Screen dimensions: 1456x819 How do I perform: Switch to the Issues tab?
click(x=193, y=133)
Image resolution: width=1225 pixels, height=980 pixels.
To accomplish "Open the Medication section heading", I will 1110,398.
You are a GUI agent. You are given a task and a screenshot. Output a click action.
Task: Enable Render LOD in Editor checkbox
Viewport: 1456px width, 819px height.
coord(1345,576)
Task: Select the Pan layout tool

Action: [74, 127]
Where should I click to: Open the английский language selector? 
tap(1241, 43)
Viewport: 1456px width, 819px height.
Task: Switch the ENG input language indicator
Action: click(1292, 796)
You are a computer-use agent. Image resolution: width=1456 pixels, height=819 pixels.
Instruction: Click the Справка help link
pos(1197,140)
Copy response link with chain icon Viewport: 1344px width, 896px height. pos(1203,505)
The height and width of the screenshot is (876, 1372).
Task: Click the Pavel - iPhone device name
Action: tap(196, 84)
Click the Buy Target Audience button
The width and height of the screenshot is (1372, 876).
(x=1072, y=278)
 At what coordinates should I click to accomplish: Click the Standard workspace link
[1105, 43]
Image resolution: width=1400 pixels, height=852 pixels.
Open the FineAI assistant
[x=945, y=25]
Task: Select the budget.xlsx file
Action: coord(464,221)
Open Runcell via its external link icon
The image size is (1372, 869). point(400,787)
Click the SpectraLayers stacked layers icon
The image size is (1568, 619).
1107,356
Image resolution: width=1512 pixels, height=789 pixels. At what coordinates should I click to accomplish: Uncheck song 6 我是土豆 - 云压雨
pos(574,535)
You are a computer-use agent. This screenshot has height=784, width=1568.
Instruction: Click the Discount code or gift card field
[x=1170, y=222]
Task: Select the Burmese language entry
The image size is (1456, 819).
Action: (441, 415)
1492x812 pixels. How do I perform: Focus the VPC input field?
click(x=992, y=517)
--------------------------------------------------
• WHAT TO WORK ON
Which lines above contain the word "computer"? Copy all of them.

• RESPONSE TO THIS TASK
You are a computer-use agent. Image resolution: width=1456 pixels, height=819 pixels.
You are a computer-use agent. This screenshot has height=784, width=1568.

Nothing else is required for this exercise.